Aslında nereden başlayacağımı tam olarak bilemiyordum. Sana yazmaya karar verdiğimde zihnimde sana dair acıma ve nefret duygularının hâkim olduğu bir fikir kargaşası vardı. Ne anlatacağımı bile bilmiyordum desem yeridir. Ama sonra yavaş yavaş ne söyleyeceğime önceden karar vermem gerekmediğini anladım. Canı yanmışların canını yakanlara söyleyecek sözleri her zaman mevcuttur. Meçhule sürgün edilenler iç ceplerinde, ne olur ne olmaz diye,  birkaç küfür bulundururlar faillerine karşı. O yüzden ben de çektiğim acı elverdiği, yol verdiğince sana yazacağım şimdi.
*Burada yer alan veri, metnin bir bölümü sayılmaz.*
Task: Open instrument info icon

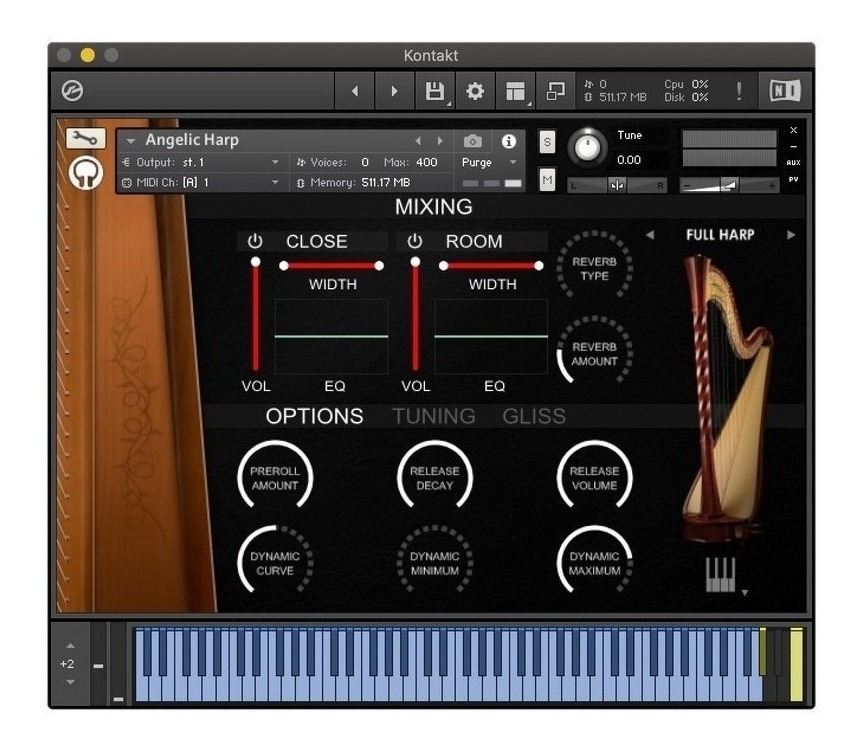Action: (x=508, y=141)
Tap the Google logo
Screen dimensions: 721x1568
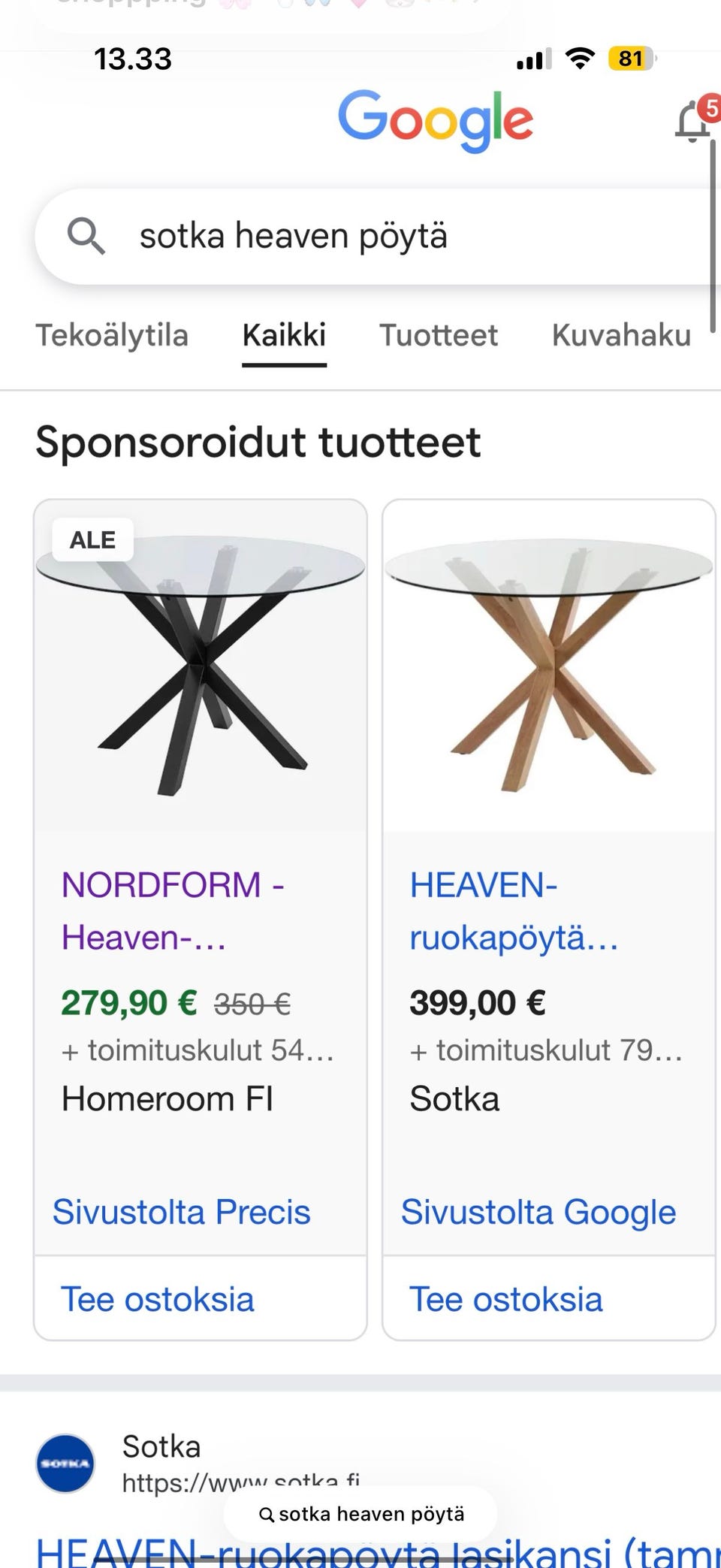tap(435, 120)
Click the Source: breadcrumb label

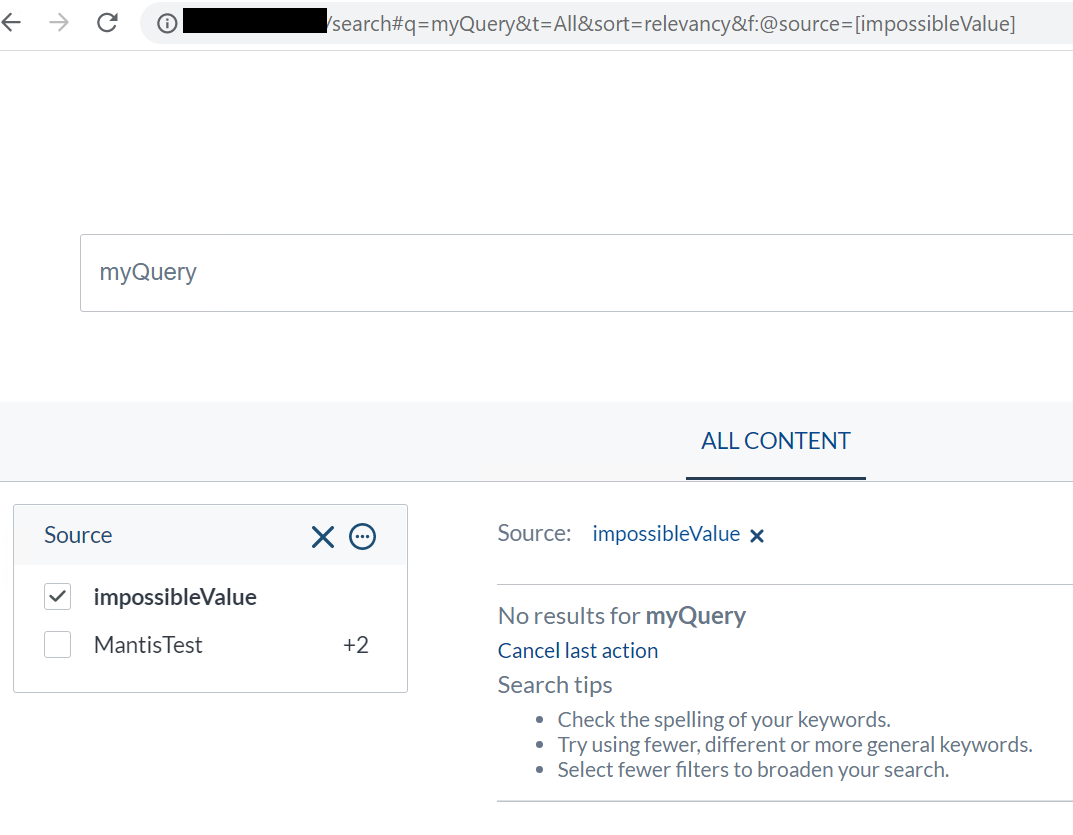534,534
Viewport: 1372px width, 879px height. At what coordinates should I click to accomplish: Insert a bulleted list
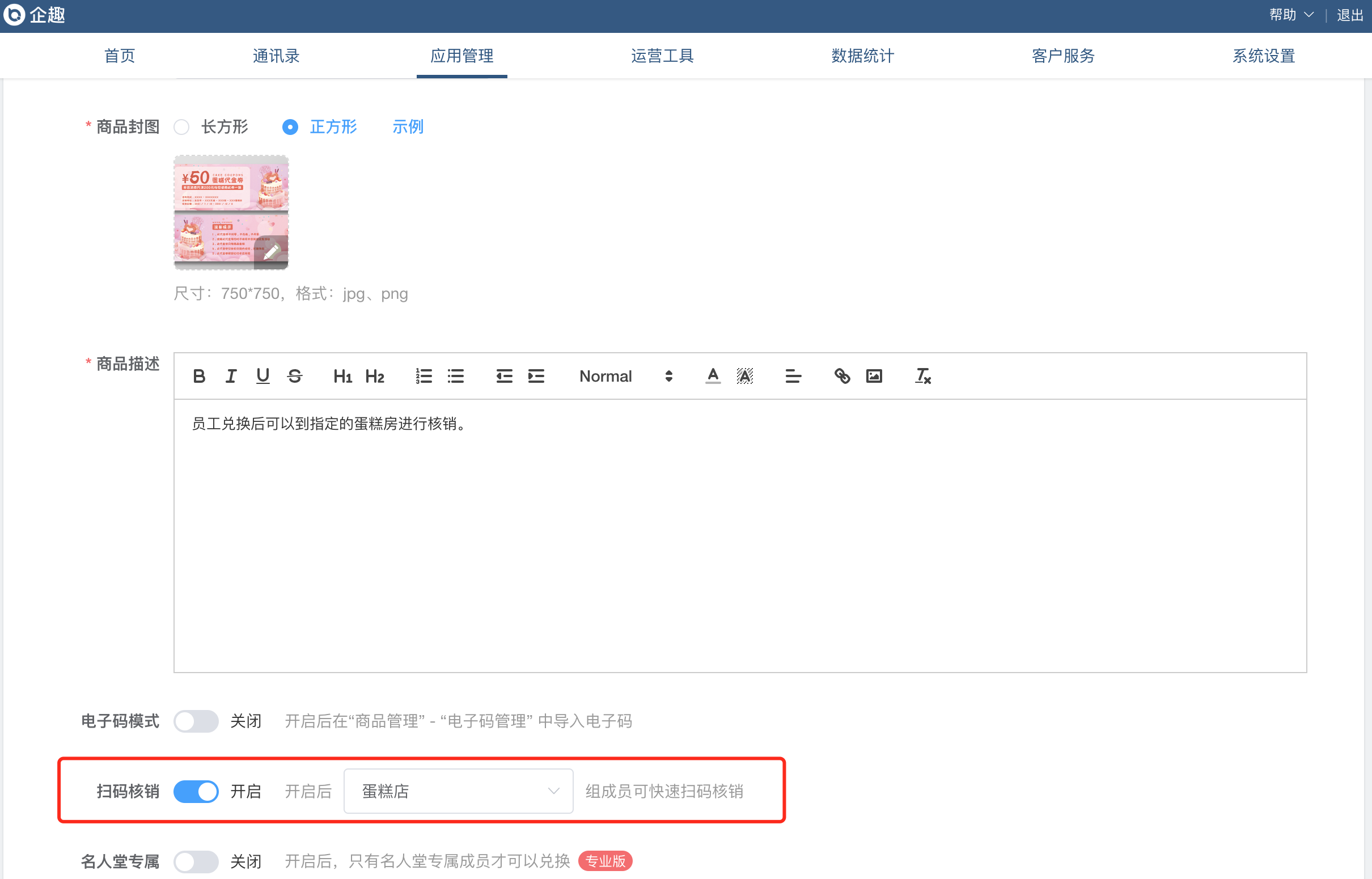click(456, 376)
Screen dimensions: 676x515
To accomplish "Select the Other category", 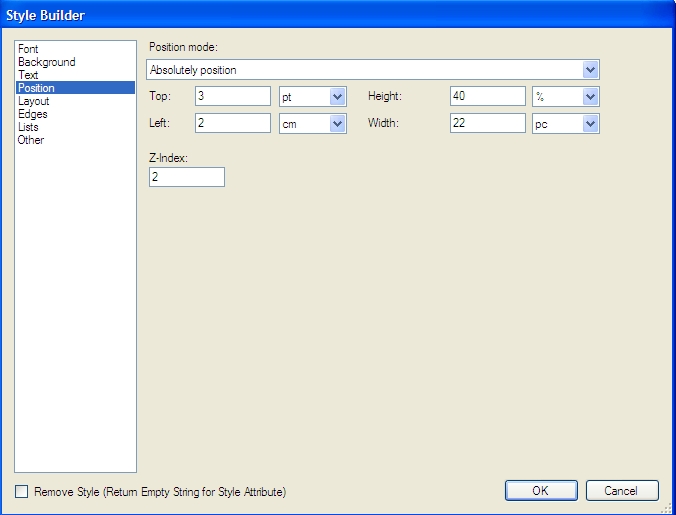I will pos(30,140).
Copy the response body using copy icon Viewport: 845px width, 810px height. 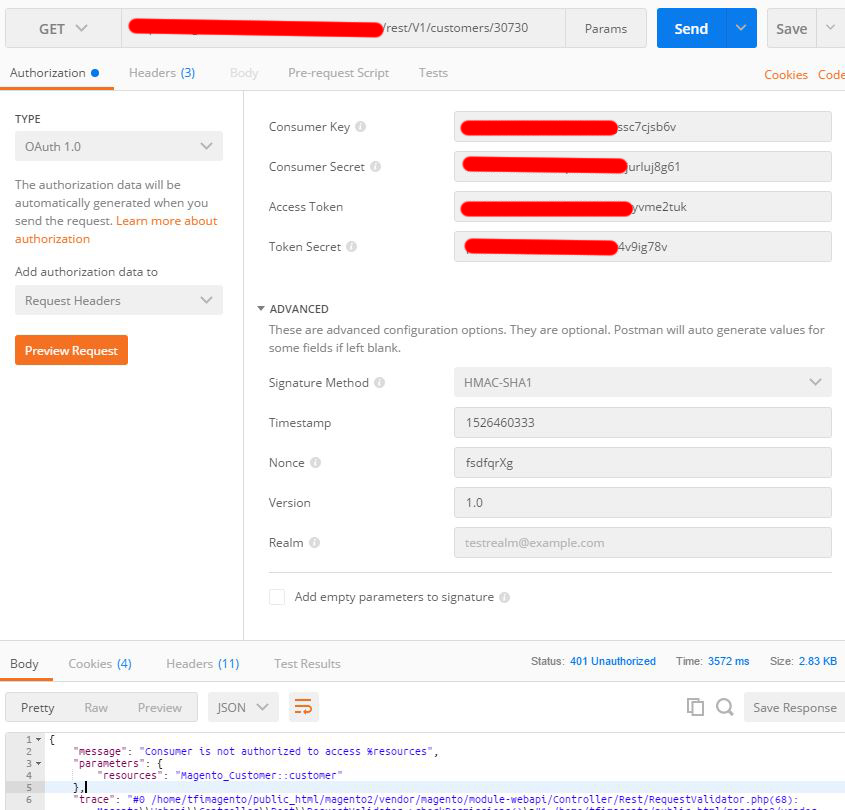tap(696, 706)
Sen kendi soyundan olanları bile katletmekten çekinmeyen bir varlıkken, nasıl olur da bizim gibileri suçlarsın her yangında. Kendi soyundan olanları öldürmek, bizim için cinayetten öte bir günahtır. Ama sen tarihinde Mussolini’nin, Hitler’in, Stalin’in önünde eğilmiş, peşinden koşmuş, onlara biat etmiş, zulümlerine göz yummuş bir güruhun mensubusun. Toplu katliamlar senin tarihinde sığıntı birer dip not gibi kalıyor. Hiroşima’nın tepesine balyoz gibi inen Koca Oğlan’ı unuttun mu yoksa? Kara Kıta’nda her gün açlıktan ölenlerin tükenen nefeslerinde senin de payın yok mu sanki? Sana benzemeyen canlılara yaptığın eziyeti anlarım bir nebze de olsa ama ihtiyacın olmayan şeyleri elde etmek için kaç cinayet işliyorsun yaşadığın şehirlerin sokaklarında, hiç düşündün mü?  Ve bu kadar büyük bir canilikle çepeçevre sarılmış olan sen, kül olan ormanlardan söndürülmeden atılmış bir izmariti sorumlu tutarken, aslında alttan alta o sigarayı yakan bizi suçluyorsun. Peki, neden düşünmüyorsun senin kadar cani olmayan varlıkların bu dünyada bulunduklarını? Her orman yangınında kaç cenin kaybederiz biz bilir misin? Daha dünyaya gelmeden yok olan kaç milyar kibrit vardır o ormanda? Sana bir günah keçisi gerekir ya her katliamdan sonra, bu yangınlarda bana yüklediğin günahın ne kadarı senindir peki? O sigara kimin dudaklarında yaşadı son saniyelerini, bizi o sigaraya tutuşturan kimin parmaklarıydı? Biliyorum, çektiğimiz acılar sana ulaşamayacak, yaptığım şeyin duygu sömürüsü olduğunu düşünüyorsun, yüzünü tiksintiyle buruşturduğunu görür gibiyim. Bu yüzden hatırlatmakta fayda görüyorum. Bir varlığa duygu sömürüsü yapılabilmesi için önce onun sömürülmeye değer duygularının olması gerekir. Ne zaman yitirdin duygularını kim bilir. Çilekeş habercini çarmıha gerdiğinde büyük oranda duyu kaybına uğradığını biliyorum. Gerisini bana cevap yazacak gücü kendinde bulabilirsen eğer sen anlatırsın.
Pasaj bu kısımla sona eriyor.